• Exercise details:
A word-for-word repetition of all the entries is needed.
Supplied records Start Marker
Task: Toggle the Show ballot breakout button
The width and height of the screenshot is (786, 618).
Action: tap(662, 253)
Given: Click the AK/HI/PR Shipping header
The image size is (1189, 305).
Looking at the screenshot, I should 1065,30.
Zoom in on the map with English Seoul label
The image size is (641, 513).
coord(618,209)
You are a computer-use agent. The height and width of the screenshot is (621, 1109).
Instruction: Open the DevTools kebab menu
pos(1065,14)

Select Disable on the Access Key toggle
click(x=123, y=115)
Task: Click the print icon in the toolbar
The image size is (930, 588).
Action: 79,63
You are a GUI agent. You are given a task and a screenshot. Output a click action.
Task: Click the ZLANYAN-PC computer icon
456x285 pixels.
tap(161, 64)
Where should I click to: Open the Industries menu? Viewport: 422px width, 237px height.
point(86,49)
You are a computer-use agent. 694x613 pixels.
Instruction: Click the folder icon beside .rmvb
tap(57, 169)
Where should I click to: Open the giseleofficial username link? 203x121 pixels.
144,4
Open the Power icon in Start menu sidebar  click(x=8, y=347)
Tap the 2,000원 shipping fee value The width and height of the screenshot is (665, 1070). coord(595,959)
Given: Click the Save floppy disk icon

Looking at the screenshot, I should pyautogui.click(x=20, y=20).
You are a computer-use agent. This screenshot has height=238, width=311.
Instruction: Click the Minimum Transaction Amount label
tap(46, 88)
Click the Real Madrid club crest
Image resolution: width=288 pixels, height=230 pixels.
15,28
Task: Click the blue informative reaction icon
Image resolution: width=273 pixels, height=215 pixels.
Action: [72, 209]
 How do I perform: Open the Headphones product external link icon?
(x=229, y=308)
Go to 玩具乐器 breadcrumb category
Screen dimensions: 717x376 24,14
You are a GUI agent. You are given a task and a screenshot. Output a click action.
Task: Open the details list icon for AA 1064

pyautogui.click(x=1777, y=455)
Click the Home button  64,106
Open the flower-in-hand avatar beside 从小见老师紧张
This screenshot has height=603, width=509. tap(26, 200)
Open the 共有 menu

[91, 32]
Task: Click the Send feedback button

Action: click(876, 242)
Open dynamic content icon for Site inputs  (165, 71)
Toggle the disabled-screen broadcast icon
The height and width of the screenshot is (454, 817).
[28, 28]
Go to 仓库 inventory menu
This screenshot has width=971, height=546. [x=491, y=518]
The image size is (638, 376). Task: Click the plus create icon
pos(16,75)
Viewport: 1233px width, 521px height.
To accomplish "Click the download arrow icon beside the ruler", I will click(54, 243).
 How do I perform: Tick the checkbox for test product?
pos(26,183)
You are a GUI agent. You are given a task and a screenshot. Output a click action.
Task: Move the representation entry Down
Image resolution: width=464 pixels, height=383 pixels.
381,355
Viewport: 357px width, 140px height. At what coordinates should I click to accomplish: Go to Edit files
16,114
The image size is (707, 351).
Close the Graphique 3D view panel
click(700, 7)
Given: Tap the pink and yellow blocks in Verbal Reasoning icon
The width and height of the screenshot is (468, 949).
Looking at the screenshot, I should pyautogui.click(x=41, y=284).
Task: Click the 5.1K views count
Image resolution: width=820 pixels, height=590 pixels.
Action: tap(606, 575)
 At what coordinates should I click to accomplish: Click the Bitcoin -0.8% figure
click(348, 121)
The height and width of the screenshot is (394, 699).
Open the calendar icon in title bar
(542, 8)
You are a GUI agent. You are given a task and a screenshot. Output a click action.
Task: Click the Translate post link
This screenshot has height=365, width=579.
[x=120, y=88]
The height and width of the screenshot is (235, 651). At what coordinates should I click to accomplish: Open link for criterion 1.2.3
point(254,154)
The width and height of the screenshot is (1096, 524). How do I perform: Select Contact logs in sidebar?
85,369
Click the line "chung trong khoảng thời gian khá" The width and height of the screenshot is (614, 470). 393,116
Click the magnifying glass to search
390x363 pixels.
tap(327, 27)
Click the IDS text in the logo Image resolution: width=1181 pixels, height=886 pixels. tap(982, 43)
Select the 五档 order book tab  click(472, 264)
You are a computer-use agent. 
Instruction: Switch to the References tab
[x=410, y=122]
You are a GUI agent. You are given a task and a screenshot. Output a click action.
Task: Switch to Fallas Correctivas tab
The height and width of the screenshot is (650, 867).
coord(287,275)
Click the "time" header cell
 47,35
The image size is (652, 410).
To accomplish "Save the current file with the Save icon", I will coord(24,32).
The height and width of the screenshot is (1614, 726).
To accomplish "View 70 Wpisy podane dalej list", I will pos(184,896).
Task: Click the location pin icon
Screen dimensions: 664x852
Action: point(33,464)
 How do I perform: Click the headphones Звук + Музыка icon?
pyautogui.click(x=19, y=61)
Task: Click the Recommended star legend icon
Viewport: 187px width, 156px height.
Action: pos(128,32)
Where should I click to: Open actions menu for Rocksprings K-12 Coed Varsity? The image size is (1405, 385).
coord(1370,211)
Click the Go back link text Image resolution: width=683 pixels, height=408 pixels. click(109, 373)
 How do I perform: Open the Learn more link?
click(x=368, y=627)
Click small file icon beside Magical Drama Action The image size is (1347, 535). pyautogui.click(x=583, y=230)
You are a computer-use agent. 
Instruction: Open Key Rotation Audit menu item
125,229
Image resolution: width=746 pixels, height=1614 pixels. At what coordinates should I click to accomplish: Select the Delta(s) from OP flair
Supplied records End Marker
• Task answer:
Task: Toggle the Show ballot breakout button
The width and height of the screenshot is (786, 618).
Action: tap(662, 253)
Given: Click the AK/HI/PR Shipping header
The image size is (1189, 305).
Looking at the screenshot, I should 1065,30.
Zoom in on the map with English Seoul label
The image size is (641, 513).
coord(618,209)
You are a computer-use agent. The height and width of the screenshot is (621, 1109).
Instruction: Open the DevTools kebab menu
pos(1065,14)

Select Disable on the Access Key toggle
click(x=123, y=115)
Task: Click the print icon in the toolbar
The image size is (930, 588).
Action: 79,63
You are a GUI agent. You are given a task and a screenshot. Output a click action.
Task: Click the ZLANYAN-PC computer icon
456x285 pixels.
tap(161, 64)
Where should I click to: Open the Industries menu? Viewport: 422px width, 237px height.
point(86,49)
You are a computer-use agent. 694x613 pixels.
Instruction: Click the folder icon beside .rmvb
tap(57, 169)
Where should I click to: Open the giseleofficial username link? 203x121 pixels.
144,4
Open the Power icon in Start menu sidebar  click(x=8, y=347)
Tap the 2,000원 shipping fee value The width and height of the screenshot is (665, 1070). coord(595,959)
Given: Click the Save floppy disk icon

Looking at the screenshot, I should pyautogui.click(x=20, y=20).
You are a computer-use agent. This screenshot has height=238, width=311.
Instruction: Click the Minimum Transaction Amount label
tap(46, 88)
Click the Real Madrid club crest
Image resolution: width=288 pixels, height=230 pixels.
15,28
Task: Click the blue informative reaction icon
Image resolution: width=273 pixels, height=215 pixels.
Action: [72, 209]
 How do I perform: Open the Headphones product external link icon?
(x=229, y=308)
Go to 玩具乐器 breadcrumb category
Screen dimensions: 717x376 24,14
You are a GUI agent. You are given a task and a screenshot. Output a click action.
Task: Open the details list icon for AA 1064

pyautogui.click(x=1777, y=455)
Click the Home button  64,106
Open the flower-in-hand avatar beside 从小见老师紧张
This screenshot has height=603, width=509. tap(26, 200)
Open the 共有 menu

[91, 32]
Task: Click the Send feedback button

Action: click(876, 242)
Open dynamic content icon for Site inputs  (165, 71)
Toggle the disabled-screen broadcast icon
The height and width of the screenshot is (454, 817).
[28, 28]
Go to 仓库 inventory menu
This screenshot has width=971, height=546. [x=491, y=518]
The image size is (638, 376). Task: Click the plus create icon
pos(16,75)
Viewport: 1233px width, 521px height.
To accomplish "Click the download arrow icon beside the ruler", I will click(54, 243).
 How do I perform: Tick the checkbox for test product?
pos(26,183)
You are a GUI agent. You are given a task and a screenshot. Output a click action.
Task: Move the representation entry Down
Image resolution: width=464 pixels, height=383 pixels.
381,355
Viewport: 357px width, 140px height. At what coordinates should I click to accomplish: Go to Edit files
16,114
The image size is (707, 351).
Close the Graphique 3D view panel
click(700, 7)
Given: Tap the pink and yellow blocks in Verbal Reasoning icon
The width and height of the screenshot is (468, 949).
Looking at the screenshot, I should pyautogui.click(x=41, y=284).
Task: Click the 5.1K views count
Image resolution: width=820 pixels, height=590 pixels.
Action: tap(606, 575)
 At what coordinates should I click to accomplish: Click the Bitcoin -0.8% figure
click(348, 121)
The height and width of the screenshot is (394, 699).
Open the calendar icon in title bar
(542, 8)
You are a GUI agent. You are given a task and a screenshot. Output a click action.
Task: Click the Translate post link
This screenshot has height=365, width=579.
[x=120, y=88]
The height and width of the screenshot is (235, 651). At what coordinates should I click to accomplish: Open link for criterion 1.2.3
point(254,154)
The width and height of the screenshot is (1096, 524). How do I perform: Select Contact logs in sidebar?
85,369
Click the line "chung trong khoảng thời gian khá" The width and height of the screenshot is (614, 470). 393,116
Click the magnifying glass to search
390x363 pixels.
tap(327, 27)
Click the IDS text in the logo Image resolution: width=1181 pixels, height=886 pixels. tap(982, 43)
Select the 五档 order book tab  click(472, 264)
You are a computer-use agent. 
Instruction: Switch to the References tab
[x=410, y=122]
You are a GUI agent. You are given a task and a screenshot. Output a click action.
Task: Switch to Fallas Correctivas tab
The height and width of the screenshot is (650, 867).
coord(287,275)
Click the "time" header cell
 47,35
The image size is (652, 410).
To accomplish "Save the current file with the Save icon", I will coord(24,32).
The height and width of the screenshot is (1614, 726).
To accomplish "View 70 Wpisy podane dalej list", I will pos(184,896).
Task: Click the location pin icon
Screen dimensions: 664x852
Action: point(33,464)
 How do I perform: Click the headphones Звук + Музыка icon?
pyautogui.click(x=19, y=61)
Task: Click the Recommended star legend icon
Viewport: 187px width, 156px height.
Action: pos(128,32)
Where should I click to: Open actions menu for Rocksprings K-12 Coed Varsity? The image size is (1405, 385).
coord(1370,211)
Click the Go back link text Image resolution: width=683 pixels, height=408 pixels. click(109, 373)
 How do I perform: Open the Learn more link?
click(x=368, y=627)
Click small file icon beside Magical Drama Action The image size is (1347, 535). pyautogui.click(x=583, y=230)
You are a computer-use agent. 
Instruction: Open Key Rotation Audit menu item
125,229
Image resolution: width=746 pixels, height=1614 pixels. At what coordinates should I click to accomplish: Select the Delta(s) from OP flair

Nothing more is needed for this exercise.